Malignant epithelial cells with increased self-renewal properties are located adjacent to the stroma of Hh-expressing cancers. a Scheme depicting the purification of epithelial and mixed stromal populations from disaggregated M6 murine tumor models. b Expression of genes significantly downregulated (blue) or upregulated (red) by RNA-Seq analysis (cut-off log₂ (Fold Change) ≥ 2; vertical lines) in the epithelium of M6-Hh tumors compared to the epithelium of M6-Ctrl or M6-Hh tumors treated with the SMOi, GDC-0449 (100 mg/kg/bid), plotted against FDR values (horizontal lines indicate −log¹⁰ (FDR) > 2).
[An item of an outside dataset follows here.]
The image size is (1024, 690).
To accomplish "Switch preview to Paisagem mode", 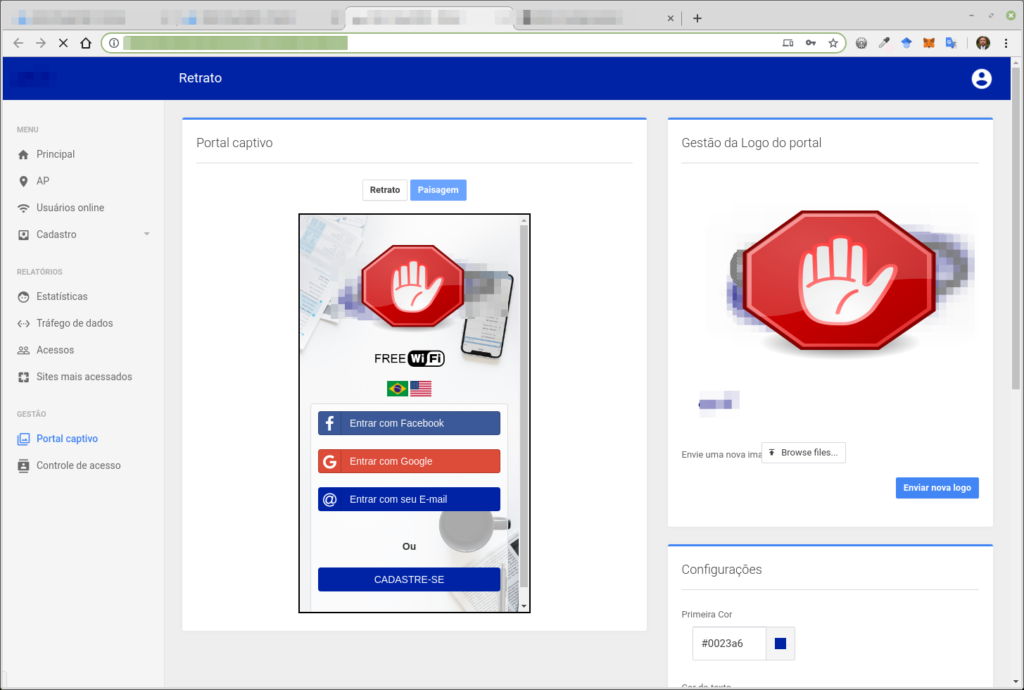I will point(438,190).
Each symbol represents the transcriptome from five biological replicates per treatment group. c GSEA analysis reveals significant enrichment for genes encoding stemness and invasion in M6-Hh primary cells (FDR q value < 0.05). d Heat map showing relative CSC genes expression in the epithelium of M6-Hh tumors compared to M6-Ctrl and M6-Hh tumors + SMOi. Data show normalized row Z-score (n = 5 biological replicates for each treatment group). e Representative FACS dot plots showing the expression of CSC markers CD61 and CD29 within the EpCAM⁺/GFP⁺/CD24⁺ population of M6-Ctrl and M6-Hh tumors (n = 3 biological replicates per group). f Relative expression of key stemness genes in M6-Ctrl and M6-Hh whole tumors ± SMOi (100 mg/kg/bid). n = 3 biological replicates per treatment group; statistical significance was determined using unpaired two-tailed Student’s t test with equal s.d. g Kaplan−Meier and h tumor penetrance curves of mice injected with 250 primary M6-Ctrl (blue) or M6-Hh cells (violet); n = 10 biological replicates. Six tumors from the M6-Hh and two tumors from the M6-Ctrl models were detectable, respectively. Statistical significance was determined using log-rank test. i Primary M6-Ctrl and M6-Hh tumor cells were isolated by FACS and transplanted at various dilutions into recipient mice. Limiting dilution analysis demonstrating higher in vivo tumor-forming capacity in M6-Hh cells compared to M6-Ctrl cells. n = 10 mice per condition. j Representative images and quantification of CK6-progenitor and phospho-Histone H3-positive cancer cells at the tumor−stromal interface of M6 tumor models. Scale bars: 100 μm for CK6 and 200 μm for phospho-Histone H3. n = 3 biological replicates per treatment group. Statistical significance was determined using unpaired two-tailed Student’s t test; *P < 0.05; **P < 0.01. Bars represent mean ± s.e.m.